PADANG, HARIANHALUAN.ID — Pakar Hukum Keluarga Universitas Islam Negeri Imam Bonjol Padang (UIN IB), Elfia mengatakan, meningkatnya angka perceraian di Kota Padang, salah satu penyebab terjadinya adalah kemajuan teknologi. Menurutnya banyak praktek perselingkungan melalui media sosial seperti Whatsapp, Facebook, Instagram dan lain-lain berawal dari obrolan ringan. Perselingkuhan tersebut berujung pada perceraian.
“Teknologi memiliki dua sisi positif dan negatif. Memang teknologi memberikan kemudahan dalam mengerjakan kegiatan sehari-hari. Namun dibalik sisi positifnya teknologi juga banyak membawa pengaruh buruk lewat konten negatif yang dapat mempengaruhi pasangan. Penyebaran konten itu tidak terkendali sehingga juga menyasar ke kalangan anak-anak dan remaja,” ujarnya.

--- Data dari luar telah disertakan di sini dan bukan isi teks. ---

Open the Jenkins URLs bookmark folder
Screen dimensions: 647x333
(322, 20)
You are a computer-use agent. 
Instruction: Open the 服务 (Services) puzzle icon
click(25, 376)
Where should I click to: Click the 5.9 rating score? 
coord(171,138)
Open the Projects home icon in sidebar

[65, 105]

Selain itu, pasangan suami istri juga kerap menjadikan media sosial sebagai wadah untuk mencurahkan isi hati (Curhat) termasuk masalah rumah tangga yang sedang dihadapi. Alih-alih meminta pendapat atau masukan kepada pihak yang paham dengan fiqih munakahat (nikah) sebagai mediator dalam penyelesaian masalah. Mereka lebih mendengarkan pendapat media sosial yang bahkan itu belum teruji pengetahuannya.

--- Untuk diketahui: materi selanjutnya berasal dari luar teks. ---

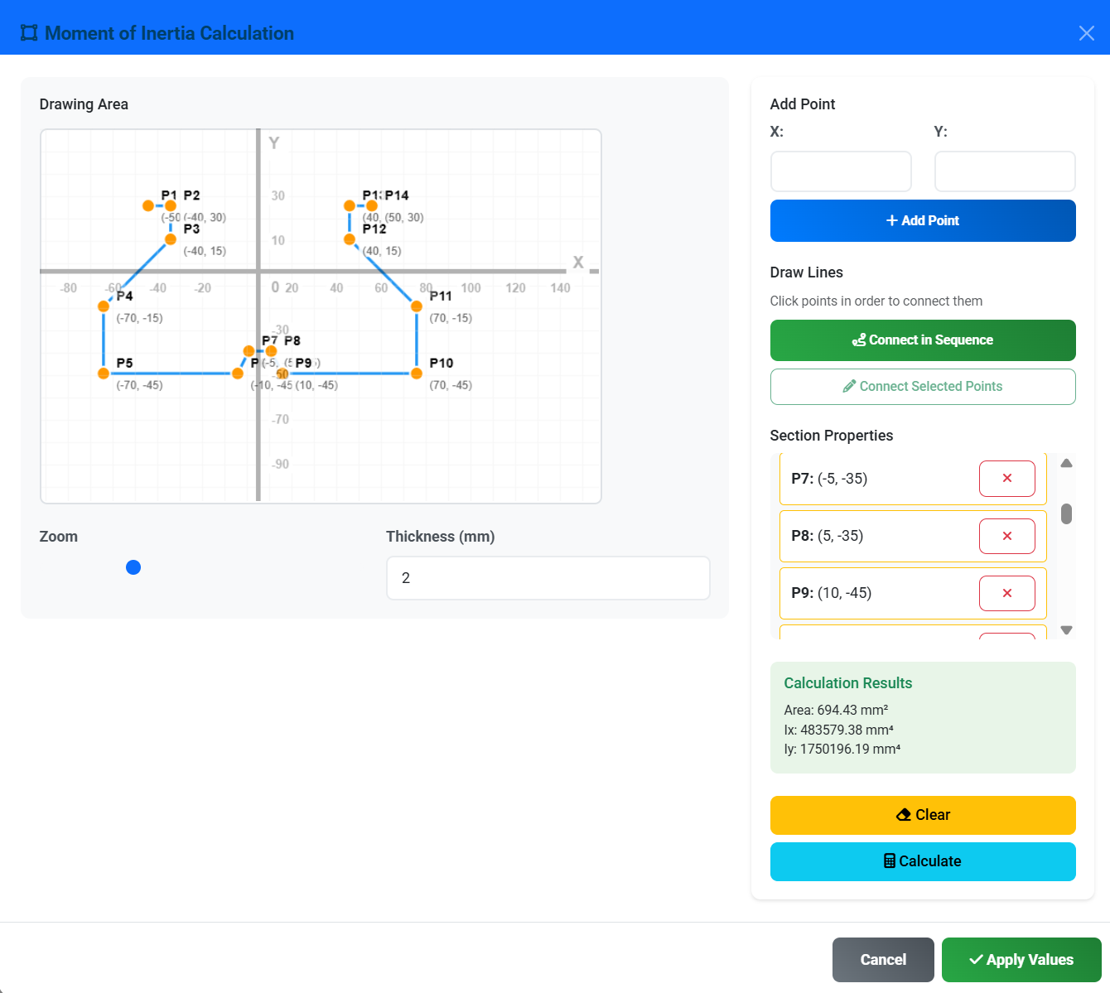Click the Moment of Inertia title icon
Image resolution: width=1110 pixels, height=993 pixels.
pos(29,32)
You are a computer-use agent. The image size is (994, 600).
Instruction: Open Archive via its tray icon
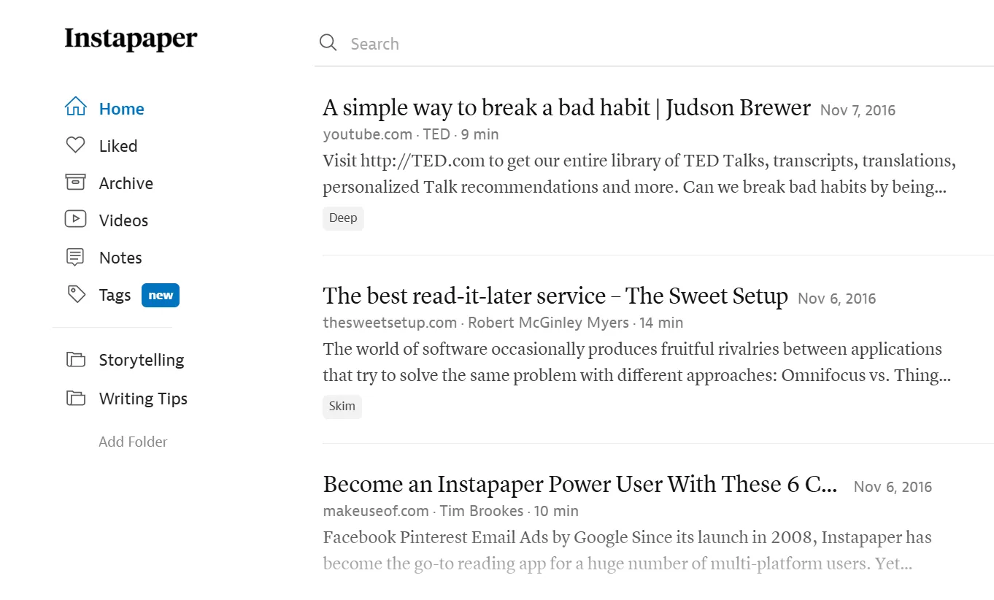[75, 182]
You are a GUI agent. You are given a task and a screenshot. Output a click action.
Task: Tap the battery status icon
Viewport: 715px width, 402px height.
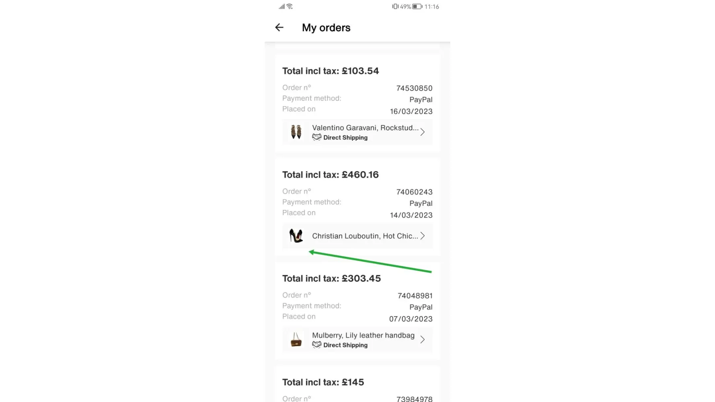[417, 6]
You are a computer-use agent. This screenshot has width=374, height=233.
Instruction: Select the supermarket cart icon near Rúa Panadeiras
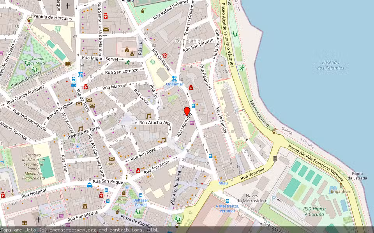coord(61,216)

“Jelas praktek itu sangat tidak pantas dilakukan bagi pasangan karena tidak patut untuk menyebarkan aib keluarganya. Hal itu tidak mendatangkan solusi malahan bisa menjadi bumerang untuk selanjutnya. Seharusnya meminta pendapat kepada ahli agama yang paham dengan pernikahan,” ujarnya.
Menurut Elfia, jika ditelusuri lebih lanjut masalah ekonomi menjadi biang praktek selingkuh dan angka perceraian yang masih tinggi. Apalagi banyak istri yang secara finansial lebih kuat dibandingkan suami, sehingga mereka merasa mandiri dan tidak lagi membutuhkan sosok suami dalam kehidupannya karena telah mampu menghidupi diri sendiri.

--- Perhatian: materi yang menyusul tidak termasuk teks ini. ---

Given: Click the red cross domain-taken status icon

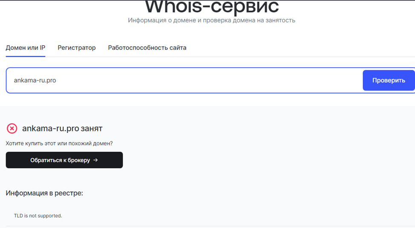Looking at the screenshot, I should pos(12,128).
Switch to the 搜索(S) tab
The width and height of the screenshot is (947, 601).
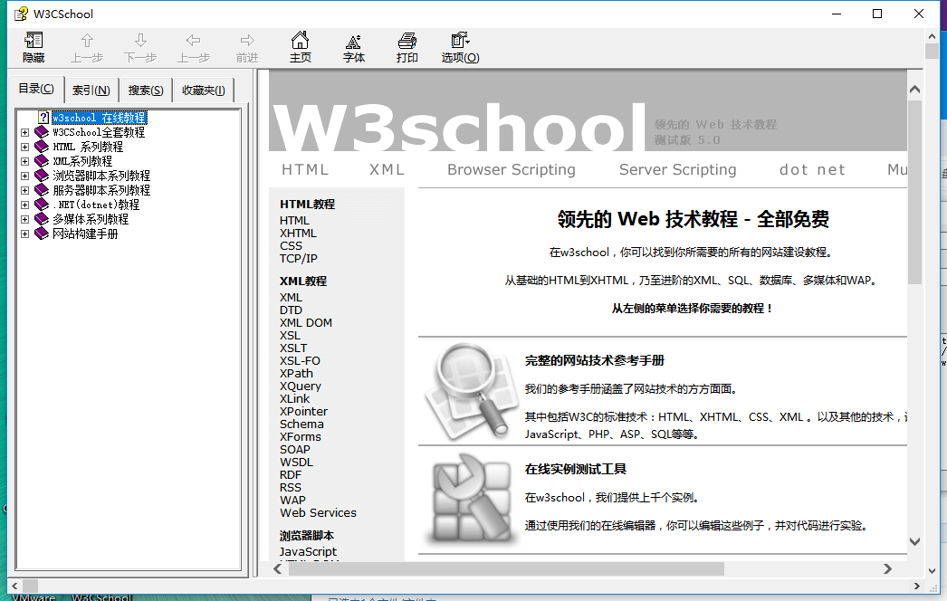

Terlebih saat ini kondisi perekonomian yang tidak stabil dan semakin sulit. Banyak masyarakat yang kehilangan pekerjaan akibat Pemutusan Hubungan Kerja (PHK) sehingga angka pengangguran meningkat. Hal itu juga menjadi faktor tumbuhnya konflik yang berdampak terhadap ketahanan rumah tangga.
“Istri semakin berdaya sementara suami tidak mampu menafkahi karena menganggur atau kerja serabutan, sehingga banyak terjadi cerai gugat. Seperti contoh di Kota Solok angka kasus cerai gugat tinggi yang terjadi di lingkup PNS,” ujarnya.